10:39 pm chaplin, earthquake, illness, unemployment, whining 4 Comments

I am tired of a few things right about now:

  • unemployment
  • being worried about my cat being sick
  • my cat actually being sick
  • my wireless router constantly flaking on me
  • falling back into my natural sleep pattern of 2am-9am
  • having to adjust to my new orthotics
  • having to get out of the pool while I still have a ton of energy because there’s a line
  • being so stressed I still have a ton of energy after swimming 2.5km
  • not having a job
  • the fact that I’m grinding my teeth when I’m awake now
  • my unemployment check being late
  • the entire female reproductive process and all the joy it entails
  • the four walls of my apartment
  • little earthquakes causing petrifying fear of bigger ones
  • having to constantly rejigger the numbers of when, exactly, I’m going to go broke
  • the continuing need for physical therapy exercises on my bad foot.
  • needing a goddamn job.

Some of these won’t be changing any time soon, but the current combination is quickly turning me into a complete fucking crazy person.

A Sunday Night Wake-Up

9:15 pm earthquake, L.A. No Comments

That was definitely the most intense earthquake I’ve felt – a 5.0 in Inglewood, lasting quite a bit longer than the last few little wobbles we’ve had.

It lasted juuuust long enough for me to be worried it was the beginning of a larger quake. People closer to the epicenter had stuff knocked off their shelves, but it didn’t even knock out my wireless internet, which has been incredibly finicky lately.

Chaplin was duly unimpressed, sleeping through the entire incident. I will probably be jumpy every time someone so much as slams a door for the next few days.

Whee!

12:49 am earthquake, work No Comments

There was a nice little shake tonight while I was at the office.
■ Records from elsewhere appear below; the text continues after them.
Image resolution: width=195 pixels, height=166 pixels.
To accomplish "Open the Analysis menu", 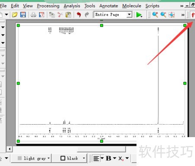I will coord(72,6).
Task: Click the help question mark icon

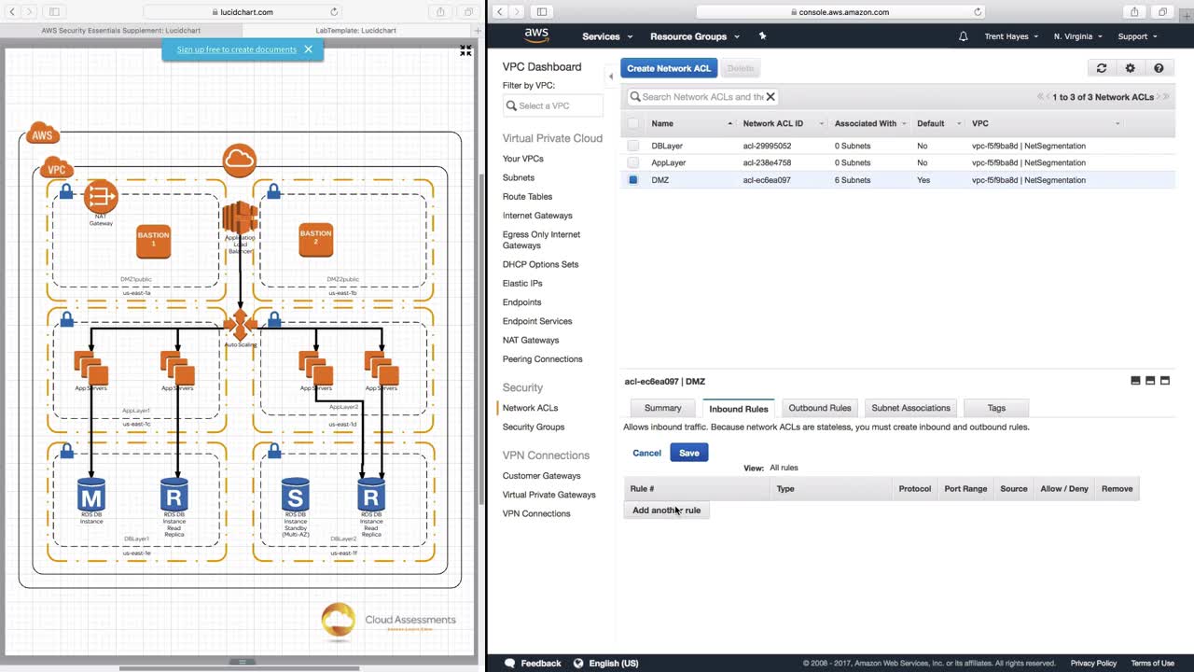Action: tap(1159, 68)
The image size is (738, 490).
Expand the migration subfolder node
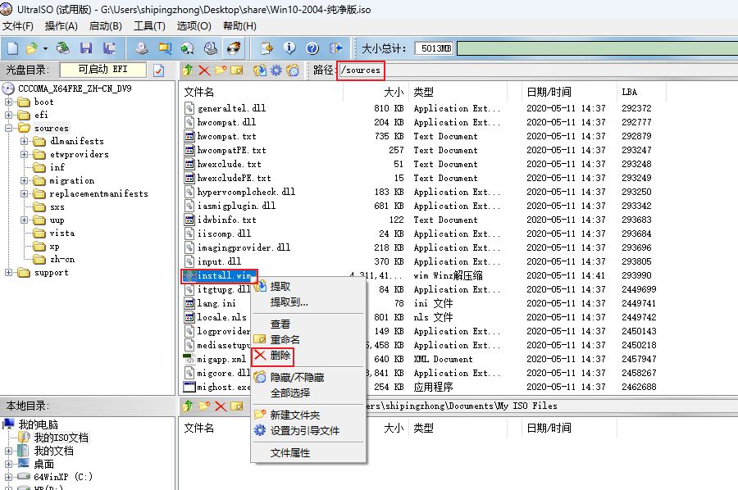pos(25,181)
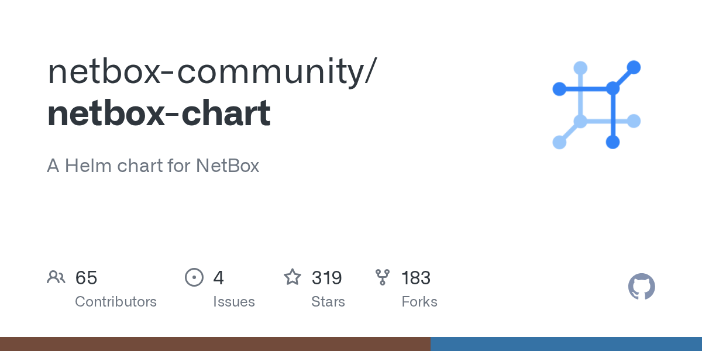The width and height of the screenshot is (702, 351).
Task: Click the Stars label
Action: [328, 302]
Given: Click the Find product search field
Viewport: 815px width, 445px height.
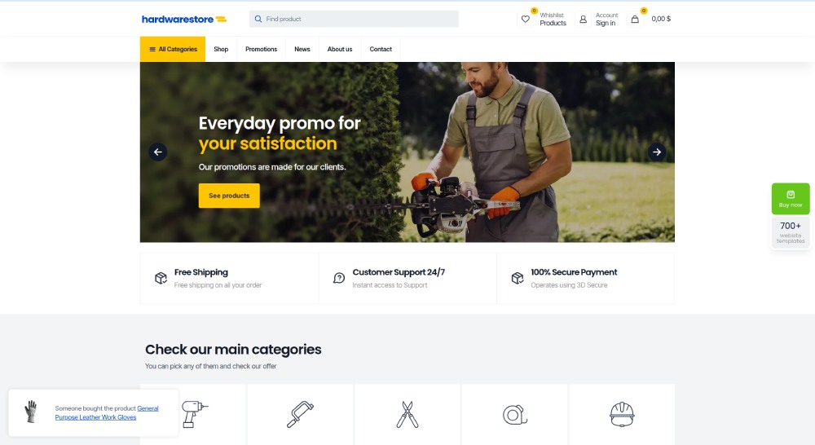Looking at the screenshot, I should coord(354,19).
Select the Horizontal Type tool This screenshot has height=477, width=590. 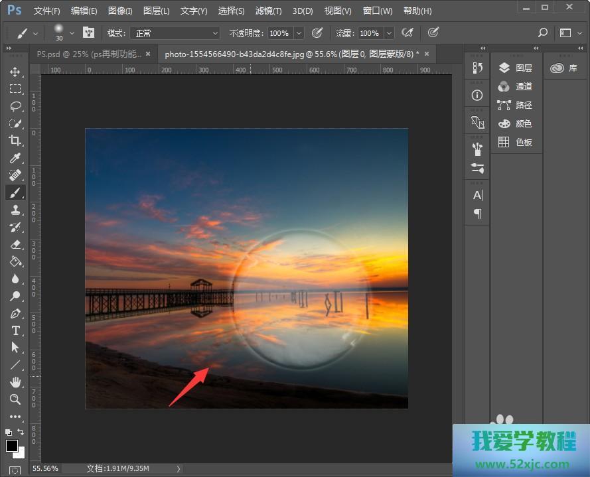tap(15, 330)
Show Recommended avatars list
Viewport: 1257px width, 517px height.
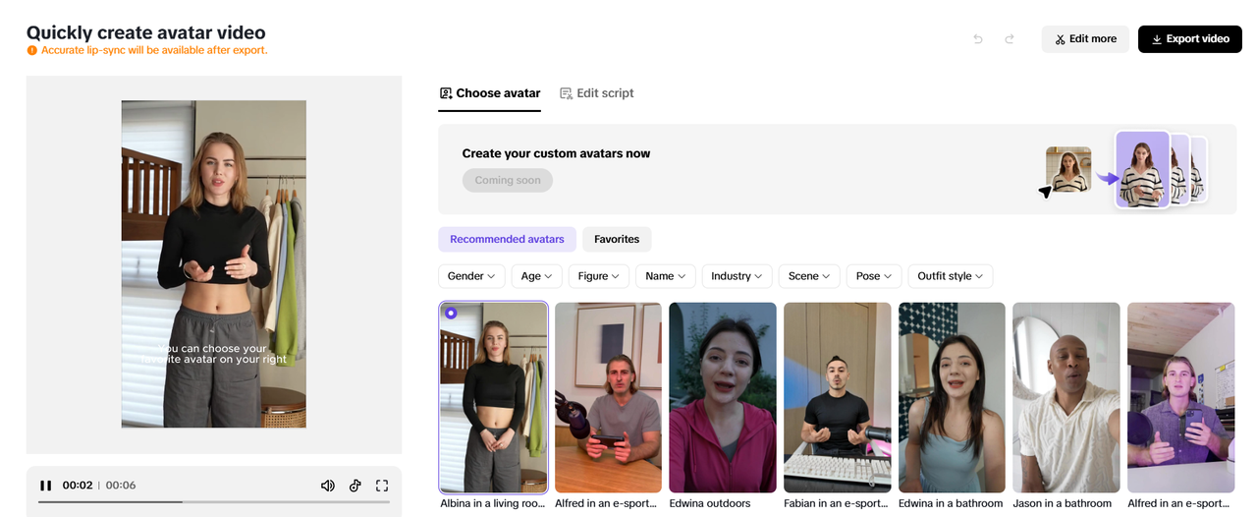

At first I thought I was finally going completely batshit from lack of sleep, but then our Production Designer (who feels every little shake in his office for some reason) ran out going, “Did you guys feel it?!”
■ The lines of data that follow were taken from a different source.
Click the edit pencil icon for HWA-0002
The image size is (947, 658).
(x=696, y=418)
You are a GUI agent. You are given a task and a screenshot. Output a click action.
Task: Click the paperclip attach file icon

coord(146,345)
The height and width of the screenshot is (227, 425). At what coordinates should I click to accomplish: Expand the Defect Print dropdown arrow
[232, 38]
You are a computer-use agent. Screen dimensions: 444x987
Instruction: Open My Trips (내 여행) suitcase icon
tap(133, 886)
The best way to describe the feeling of being in a small to moderate earthquake is that it feels like you’re suddenly sitting on top of a bowl of Jello. Everything gets real wobbly for a minute, and then all is still again.

We participated in the California hobby of the Post-Earthquake Pool (everyone tries to guess the magnitude and location), and one of the bigwigs managed to hit the magnitude right on the nose, a feat for which he was justly proud.

Anyway, fun little 4.5 in San Bernadino. There was apparently an aftershock

California Says, “Welcome Home!”

11:55 am earthquake, L.A. No Comments

Yep, I felt that.

Eep

7:49 pm earthquake, scary No Comments

I will worship whatever god or gods I need to, I will even sacrifice a goat on the tarmac if need be, but I really hope that what’s been happening in Indonesia over the last few days doesn’t happen in L.A. while I’m still alive to have it scare the shit out of me.

Reading the list of Ricther scale measurements is like looking at a gymnastics score: 8.4, 7.8, 8.1, 6.2… TEN aftershocks between 5 and 6 on top of all that.

Seriously, yikes.

Quake 1

9:03 am earthquake, L.A. No Comments

I felt my first earthquake last night.

I will say, I didn’t really realize it was a quake at the time. There was a big jolt and then a little residual shaking, and I figured someone had just dropped something heavy on the stairs.

This is partly because the last time I felt my bed shaking in the middle of the night and thought it was a quake, I looked up I saw Chaplin vigorously licking his own ass on the other end of the bed. So I figured this was some similarly silly explanation.

There was also very little knocked over. The only thing that I recall being out of place this morning was a shower squeegee that fell from its perch into the shower.

But when I came in, everyone was talking about how they felt the quake in the middle of the night (member of the accounting team: “I thought, ah hell, am I going to have to get out of bed?”).

I’m just glad the first quake I felt wasn’t some huge Northridge-level quake, but a relatively lame one. Although I’m sure I’ll now be shouting “QUAKE!” and sprinting to the nearest doorframe every time a big truck drives by for the next couple of weeks.